Your assignment –
Could you reproduce, word for word, everything below from the line containing "This screenshot has width=1500, height=812." down to the line containing "Given: Maximize the pylon ImageView window", with both of those lines included and no others?

━━ Dataset entries

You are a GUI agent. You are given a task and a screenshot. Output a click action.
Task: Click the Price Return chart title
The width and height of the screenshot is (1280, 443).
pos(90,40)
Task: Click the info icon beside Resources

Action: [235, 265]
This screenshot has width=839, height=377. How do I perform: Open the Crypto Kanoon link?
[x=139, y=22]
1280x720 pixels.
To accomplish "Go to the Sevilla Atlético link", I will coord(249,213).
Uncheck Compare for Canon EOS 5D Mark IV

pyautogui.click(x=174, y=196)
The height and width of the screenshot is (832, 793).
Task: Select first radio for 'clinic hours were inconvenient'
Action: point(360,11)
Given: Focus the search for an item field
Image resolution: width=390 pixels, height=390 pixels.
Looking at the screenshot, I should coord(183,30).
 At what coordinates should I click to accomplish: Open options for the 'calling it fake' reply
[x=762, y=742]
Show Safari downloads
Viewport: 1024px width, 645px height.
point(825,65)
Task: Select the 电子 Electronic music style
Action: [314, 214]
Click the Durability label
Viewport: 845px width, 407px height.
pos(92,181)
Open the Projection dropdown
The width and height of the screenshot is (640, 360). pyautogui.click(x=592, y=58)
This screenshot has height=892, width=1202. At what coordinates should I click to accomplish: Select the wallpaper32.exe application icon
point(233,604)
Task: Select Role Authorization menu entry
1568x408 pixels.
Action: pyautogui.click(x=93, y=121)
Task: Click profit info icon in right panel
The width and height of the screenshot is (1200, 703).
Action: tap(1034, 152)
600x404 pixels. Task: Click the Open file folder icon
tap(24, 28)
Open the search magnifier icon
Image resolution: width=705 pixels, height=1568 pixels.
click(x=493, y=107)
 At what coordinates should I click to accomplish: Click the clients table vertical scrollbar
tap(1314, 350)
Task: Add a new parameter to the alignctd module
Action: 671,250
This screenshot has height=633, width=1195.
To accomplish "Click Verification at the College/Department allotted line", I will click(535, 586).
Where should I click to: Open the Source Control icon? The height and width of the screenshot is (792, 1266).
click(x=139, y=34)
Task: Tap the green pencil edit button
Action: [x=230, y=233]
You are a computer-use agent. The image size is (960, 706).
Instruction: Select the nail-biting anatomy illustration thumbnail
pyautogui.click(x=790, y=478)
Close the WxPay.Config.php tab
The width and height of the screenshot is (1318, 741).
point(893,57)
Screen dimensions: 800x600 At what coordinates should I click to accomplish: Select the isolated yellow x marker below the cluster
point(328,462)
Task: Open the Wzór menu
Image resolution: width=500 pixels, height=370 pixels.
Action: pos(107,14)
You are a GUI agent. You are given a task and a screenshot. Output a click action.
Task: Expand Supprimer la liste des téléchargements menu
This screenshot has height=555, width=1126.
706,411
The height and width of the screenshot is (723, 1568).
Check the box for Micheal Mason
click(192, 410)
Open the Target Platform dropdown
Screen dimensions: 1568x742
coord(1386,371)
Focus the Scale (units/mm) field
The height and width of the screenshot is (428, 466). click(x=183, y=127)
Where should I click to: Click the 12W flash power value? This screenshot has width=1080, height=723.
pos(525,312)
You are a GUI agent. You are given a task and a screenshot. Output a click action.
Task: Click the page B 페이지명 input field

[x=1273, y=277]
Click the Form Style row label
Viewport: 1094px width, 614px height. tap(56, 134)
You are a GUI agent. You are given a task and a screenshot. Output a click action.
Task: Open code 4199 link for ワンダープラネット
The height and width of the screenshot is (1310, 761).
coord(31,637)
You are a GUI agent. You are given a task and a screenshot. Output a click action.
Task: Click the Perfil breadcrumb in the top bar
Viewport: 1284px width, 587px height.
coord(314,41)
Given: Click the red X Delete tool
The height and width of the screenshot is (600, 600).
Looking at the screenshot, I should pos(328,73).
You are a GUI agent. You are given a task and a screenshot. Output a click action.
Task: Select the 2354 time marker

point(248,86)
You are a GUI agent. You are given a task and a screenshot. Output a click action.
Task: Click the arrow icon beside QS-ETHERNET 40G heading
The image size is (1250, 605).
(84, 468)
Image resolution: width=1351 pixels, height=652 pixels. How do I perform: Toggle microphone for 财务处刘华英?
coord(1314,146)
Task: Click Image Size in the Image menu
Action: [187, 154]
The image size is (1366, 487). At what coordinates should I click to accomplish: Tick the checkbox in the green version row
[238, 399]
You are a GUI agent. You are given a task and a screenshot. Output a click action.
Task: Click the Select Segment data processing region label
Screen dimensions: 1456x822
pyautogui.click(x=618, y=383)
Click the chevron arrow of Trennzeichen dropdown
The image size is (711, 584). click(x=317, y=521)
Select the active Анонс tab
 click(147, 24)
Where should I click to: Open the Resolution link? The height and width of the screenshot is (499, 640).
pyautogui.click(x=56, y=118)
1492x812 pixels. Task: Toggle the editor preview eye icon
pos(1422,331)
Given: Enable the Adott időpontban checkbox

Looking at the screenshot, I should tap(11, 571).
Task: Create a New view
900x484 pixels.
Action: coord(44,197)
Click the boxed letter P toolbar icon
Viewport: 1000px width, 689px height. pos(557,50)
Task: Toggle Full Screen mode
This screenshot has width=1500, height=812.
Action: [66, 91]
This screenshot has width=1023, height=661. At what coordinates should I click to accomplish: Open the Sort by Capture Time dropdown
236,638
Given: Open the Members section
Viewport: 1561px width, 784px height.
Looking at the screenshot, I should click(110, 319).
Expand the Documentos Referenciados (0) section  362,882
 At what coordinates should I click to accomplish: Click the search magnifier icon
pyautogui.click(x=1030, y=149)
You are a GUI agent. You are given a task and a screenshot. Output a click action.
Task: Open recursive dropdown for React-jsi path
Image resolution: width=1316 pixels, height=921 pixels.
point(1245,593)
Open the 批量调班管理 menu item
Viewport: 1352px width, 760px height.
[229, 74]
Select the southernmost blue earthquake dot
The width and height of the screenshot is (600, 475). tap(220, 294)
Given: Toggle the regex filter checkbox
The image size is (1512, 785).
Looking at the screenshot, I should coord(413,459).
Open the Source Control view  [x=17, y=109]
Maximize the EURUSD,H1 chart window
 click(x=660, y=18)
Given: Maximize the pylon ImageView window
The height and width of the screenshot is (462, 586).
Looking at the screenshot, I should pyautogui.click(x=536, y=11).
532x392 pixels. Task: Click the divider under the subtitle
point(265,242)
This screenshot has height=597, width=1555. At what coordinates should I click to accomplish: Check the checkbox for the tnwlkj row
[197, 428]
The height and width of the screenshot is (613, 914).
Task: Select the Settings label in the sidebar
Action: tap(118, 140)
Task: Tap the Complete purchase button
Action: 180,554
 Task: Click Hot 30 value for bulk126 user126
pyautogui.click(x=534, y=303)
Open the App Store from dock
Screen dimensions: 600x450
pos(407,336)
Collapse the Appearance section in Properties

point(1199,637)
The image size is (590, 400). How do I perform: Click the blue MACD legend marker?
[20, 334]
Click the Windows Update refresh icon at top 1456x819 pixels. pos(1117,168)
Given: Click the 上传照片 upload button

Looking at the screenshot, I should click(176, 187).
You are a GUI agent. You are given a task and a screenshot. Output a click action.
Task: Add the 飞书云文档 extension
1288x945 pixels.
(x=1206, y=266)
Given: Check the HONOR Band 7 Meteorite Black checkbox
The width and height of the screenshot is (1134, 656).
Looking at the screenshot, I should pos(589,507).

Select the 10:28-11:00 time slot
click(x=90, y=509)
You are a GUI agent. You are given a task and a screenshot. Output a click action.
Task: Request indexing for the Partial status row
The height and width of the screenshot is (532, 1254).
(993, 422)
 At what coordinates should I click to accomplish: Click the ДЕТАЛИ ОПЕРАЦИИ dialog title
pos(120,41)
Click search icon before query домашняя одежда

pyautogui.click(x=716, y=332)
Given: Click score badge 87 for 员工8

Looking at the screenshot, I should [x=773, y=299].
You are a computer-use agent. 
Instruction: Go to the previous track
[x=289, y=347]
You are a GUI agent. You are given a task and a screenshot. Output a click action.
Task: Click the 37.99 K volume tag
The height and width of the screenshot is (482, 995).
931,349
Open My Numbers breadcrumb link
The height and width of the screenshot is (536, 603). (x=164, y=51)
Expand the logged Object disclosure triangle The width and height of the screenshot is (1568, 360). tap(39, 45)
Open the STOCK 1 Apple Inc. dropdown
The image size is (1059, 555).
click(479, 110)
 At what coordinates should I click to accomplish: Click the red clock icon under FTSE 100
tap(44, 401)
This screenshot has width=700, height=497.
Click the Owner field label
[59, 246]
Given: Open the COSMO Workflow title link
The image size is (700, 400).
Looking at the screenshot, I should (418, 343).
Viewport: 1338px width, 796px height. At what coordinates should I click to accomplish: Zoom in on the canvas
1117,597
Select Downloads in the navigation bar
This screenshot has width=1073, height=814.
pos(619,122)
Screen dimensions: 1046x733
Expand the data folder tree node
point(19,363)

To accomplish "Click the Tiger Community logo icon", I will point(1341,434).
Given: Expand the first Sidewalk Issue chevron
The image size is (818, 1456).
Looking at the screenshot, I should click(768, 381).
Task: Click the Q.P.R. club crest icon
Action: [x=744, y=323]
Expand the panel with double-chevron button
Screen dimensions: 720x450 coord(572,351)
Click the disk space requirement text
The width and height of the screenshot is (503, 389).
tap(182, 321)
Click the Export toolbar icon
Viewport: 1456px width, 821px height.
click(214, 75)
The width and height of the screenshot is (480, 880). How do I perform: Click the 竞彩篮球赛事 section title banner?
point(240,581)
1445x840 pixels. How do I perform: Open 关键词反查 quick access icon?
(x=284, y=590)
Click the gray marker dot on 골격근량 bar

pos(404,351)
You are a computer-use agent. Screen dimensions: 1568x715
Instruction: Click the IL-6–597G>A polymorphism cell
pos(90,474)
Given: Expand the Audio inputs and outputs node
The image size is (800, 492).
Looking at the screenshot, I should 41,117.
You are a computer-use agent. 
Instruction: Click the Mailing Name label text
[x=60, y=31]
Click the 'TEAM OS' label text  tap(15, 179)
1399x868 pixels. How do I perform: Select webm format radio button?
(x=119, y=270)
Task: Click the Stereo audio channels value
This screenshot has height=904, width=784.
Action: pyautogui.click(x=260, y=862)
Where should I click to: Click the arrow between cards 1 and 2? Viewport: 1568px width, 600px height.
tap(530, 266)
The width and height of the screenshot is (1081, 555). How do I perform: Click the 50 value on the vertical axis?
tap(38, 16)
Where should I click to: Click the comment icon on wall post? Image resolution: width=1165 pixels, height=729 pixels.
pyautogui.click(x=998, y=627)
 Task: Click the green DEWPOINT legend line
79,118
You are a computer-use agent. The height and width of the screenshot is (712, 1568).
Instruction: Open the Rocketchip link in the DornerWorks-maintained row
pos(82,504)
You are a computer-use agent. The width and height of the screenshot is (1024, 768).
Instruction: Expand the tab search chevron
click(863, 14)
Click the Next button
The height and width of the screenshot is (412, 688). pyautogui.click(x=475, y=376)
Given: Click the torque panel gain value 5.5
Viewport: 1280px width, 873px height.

━━━━

Result of this task –
This screenshot has width=1500, height=812.
Action: [66, 91]
This screenshot has width=1023, height=661. At what coordinates should I click to accomplish: Open the Sort by Capture Time dropdown
236,638
Given: Open the Members section
Viewport: 1561px width, 784px height.
Looking at the screenshot, I should click(110, 319).
Expand the Documentos Referenciados (0) section  362,882
 At what coordinates should I click to accomplish: Click the search magnifier icon
pyautogui.click(x=1030, y=149)
You are a GUI agent. You are given a task and a screenshot. Output a click action.
Task: Open recursive dropdown for React-jsi path
Image resolution: width=1316 pixels, height=921 pixels.
point(1245,593)
Open the 批量调班管理 menu item
Viewport: 1352px width, 760px height.
[229, 74]
Select the southernmost blue earthquake dot
The width and height of the screenshot is (600, 475). tap(220, 294)
Given: Toggle the regex filter checkbox
The image size is (1512, 785).
Looking at the screenshot, I should coord(413,459).
Open the Source Control view  [x=17, y=109]
Maximize the EURUSD,H1 chart window
 click(x=660, y=18)
Given: Maximize the pylon ImageView window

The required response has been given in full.